Work-Clique Worries and Best-Friend Struggles

What is the best way to deal with cliques and borderline favoritism in the workplace?

There are always groups of friends among the staff of any business. I’ve met some of my closest confidants through work. People are gonna clique up and pal around—it’s human nature. It only gets weird when management gets involved and starts demonstrating preferences among their staff. That’s when favoritism—or the appearance of it, at the very least—rears its head and causes problems on the business floor.

Maybe some think it’s easy to discipline or exercise managerial power over their friends, but it’s really not. I found out the hard way when I hired a good friend for part-time work once, only to have them become the worst employee I’d ever had. Thank goddess they quit on the exact day I was going to fire them, because I always choked when it was time to talk through these issues.

I couldn’t help but be gentle with this person whom I knew more intimately than my other employees, and that often meant I wasn’t as direct with my needs as their manager, or I was more forgiving of certain misdeeds. At the time I didn’t think of it as favoritism, because this jerk was driving me nuts, but now I can only call it that, because this person was working a lot less than the rest of the crew while getting the same compensation.

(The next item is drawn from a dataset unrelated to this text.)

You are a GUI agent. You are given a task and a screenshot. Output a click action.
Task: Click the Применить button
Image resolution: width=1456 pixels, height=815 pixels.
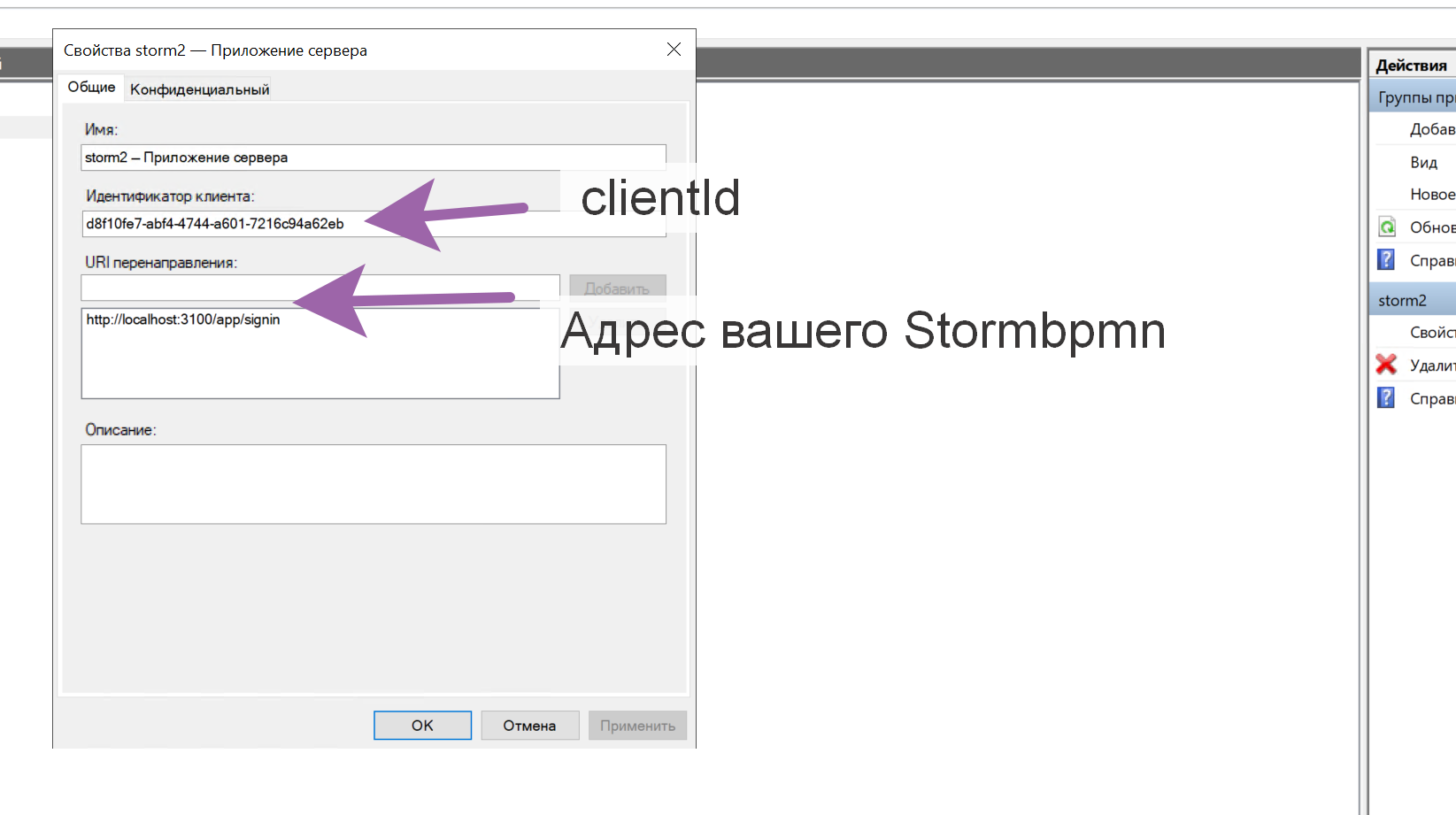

Cliques create a much worse type of favoritism, because when management breeds personal relationships with staff, it communicates an unspoken value judgment and can lead the excluded staff members to feel… well, excluded. A staff is gonna work its best when there’s a spirit of teamwork and everyone is on board with that, and it takes more than just saying it.

If things are too cliquish at your place of work, my first recommendation would be for the staff to start getting together as an entire group. Have game nights or cookouts, or put together a softball team. Not everyone can come to every event, but management should at least be demonstrating the intention of building group camaraderie.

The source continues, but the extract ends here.